記事は、この退避勧告の決め手となった、4号機の燃料貯蔵プール内に水があるかどうかの見極めについて、NRCの判断が二転三転した様子を詳述。爆発が起きず建屋が残っていた2号機に上空から水を投下するため、携行式対戦車ロケット弾(RPG)で天井を吹き飛ばす案を検討していたことも明らかにした。
その上で、当時の委員の言葉を引き、危機に際して「取るべき正しい態度は、最悪の事態を想定し、最良の事態への希望を捨てないことだ」と述べている。(田中靖人)
ニューヨーク・タイムズ(米国)~不信の連鎖、米国の懸念裏付け
「壊れた原子炉をめぐる混沌の中、(当事者の)信頼は欠如し、狂乱めいた電話のやりとりが続いた」
2月28日付の米紙ニューヨーク・タイムズは、民間の有識者でつくる「福島原発事故独立検証委員会(民間事故調)」の調査報告書を紹介する記事で、事故当時の菅直人政権の対応の混乱ぶりを強調した。
記事は、事故の最も深刻な初期段階で、「日本のリーダーたちは、原発が実際にどれだけのダメージを受けているか把握しておらず、あまつさえ国民へのリスクを軽視しようとさえした」と厳しく批判する。

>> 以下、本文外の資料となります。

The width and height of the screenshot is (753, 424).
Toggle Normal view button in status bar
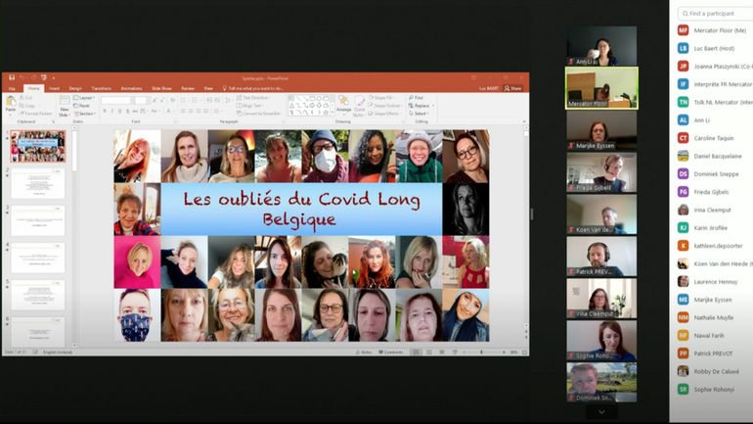416,352
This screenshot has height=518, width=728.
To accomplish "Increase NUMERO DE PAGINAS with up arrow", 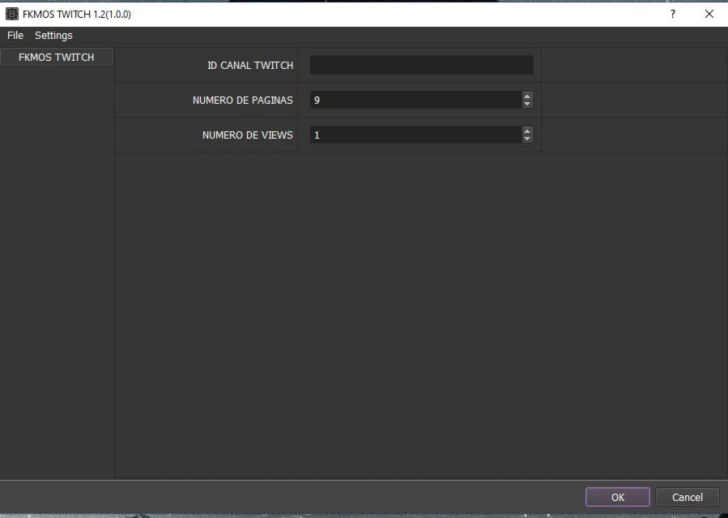I will [527, 96].

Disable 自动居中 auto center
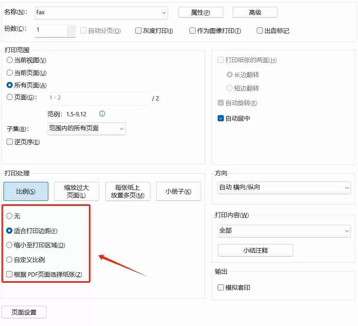221,119
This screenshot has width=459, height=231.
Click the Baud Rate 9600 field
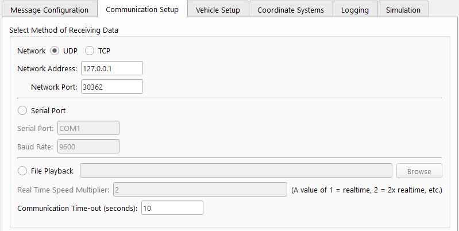coord(88,147)
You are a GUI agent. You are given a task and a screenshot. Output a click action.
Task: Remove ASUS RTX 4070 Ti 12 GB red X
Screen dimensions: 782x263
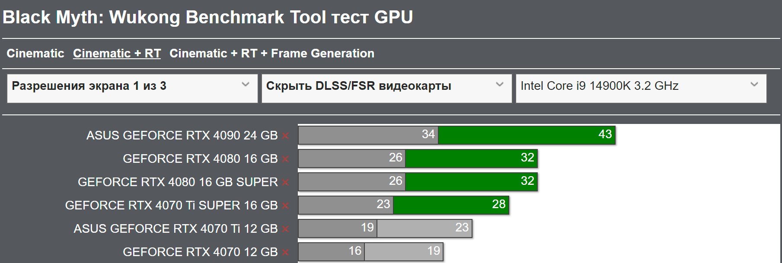pyautogui.click(x=285, y=229)

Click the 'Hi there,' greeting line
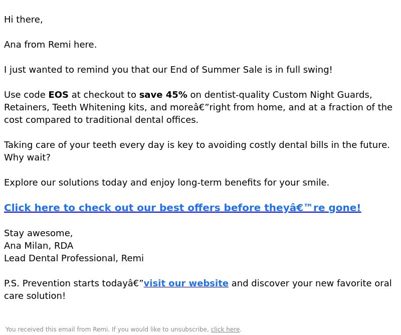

「主要な登場人物たちの間の信頼の崩壊が、いかに日本の当局者の(適切な)反応を妨げたかを報告書は物語っている」とし、菅氏と東電の首脳陣、そして福島第1原発の責任者の相互不信を問題視。関係者の対立が、危機の初期段階で、「ときに矛盾した情報の氾濫による混乱を生み出した」と指摘した。